According to one of the sources, the asset management giant will study whether it should invest in bitcoin futures. The sources also said that BlackRock’s working group will keep a close eye on what its competitors are doing in regard to cryptocurrencies and blockchain.

“Like most financial institutions, BlackRock has a working group that meets periodically to exchange information on blockchain and consists of employees from various parts of the business,” a spokesperson for the company said in an emailed statement.

“We have been looking at blockchain technology for several years, recognizing potential for shared processes and data across market participants, clearing, settlement and reconciliation and simplified securities issuance.”

According to CNBC, the working group is not a new development and has, in fact, existed since 2015.

Following the report, BlackRock Chief Executive Larry Fink threw any speculation that the investment manager is looking to buy into bitcoin out of the window.

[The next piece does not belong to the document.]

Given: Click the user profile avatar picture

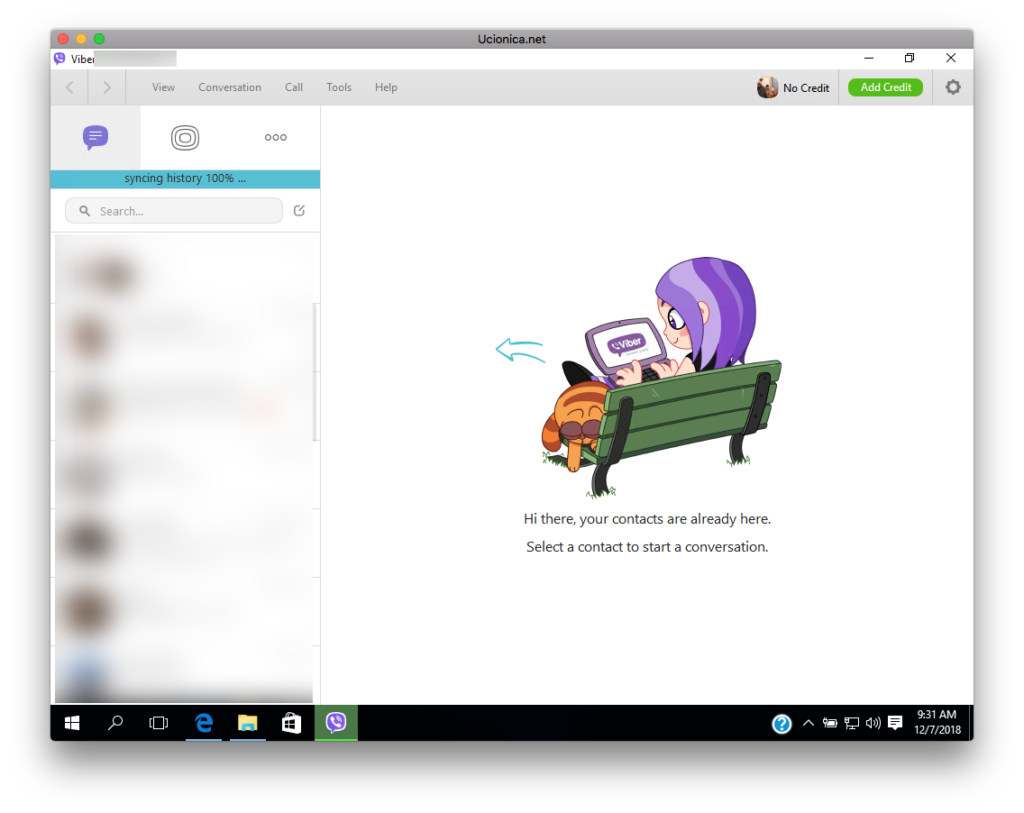Looking at the screenshot, I should pyautogui.click(x=767, y=88).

“I don’t believe any client has sought out crypto exposure,” he told Bloomberg on Monday. “I’ve not heard from one client who says, ‘I need to be in this.’”

Fink has previously railed against bitcoin, calling it an “index of money laundering.”

The news follows a report by Fortune magazine that hedge fund billionaire Steve Cohen’s venture arm Cohen Private Ventures invested in Autonomous Partners, a cryptocurrency-focused investment fund.

Many industry experts believe that increased involvement from institutional investors in the cryptocurrency space will boost confidence in an otherwise dubious market.

“It definitely is causing some excitement,” Mati Greenspan, senior market analyst at eToro, said of the report on Monday. “The idea of big financial firms moving into crypto certainly isn’t new and this is a trend we’ve been noticing gaining strength since November.”

Last year, two trading giants, CME Group and the CBOE, launched bitcoin futures products, lifting hopes of institutional involvement in cryptocurrencies.

Virtual currencies have been shrouded in doubt due to excessive volatility in the market resulting in wild price swings. Bitcoin soared close to $20,000 late last year, but has declined since, with transaction volumes falling significantly.

Financial regulators around the world are concerned about the speculative nature of cryptocurrencies, and their possible use for illicit activities. China and South Korea have both banned a practice known as an initial coin offering (ICO), for instance, which is a means of start-ups selling new digital tokens to propel their business.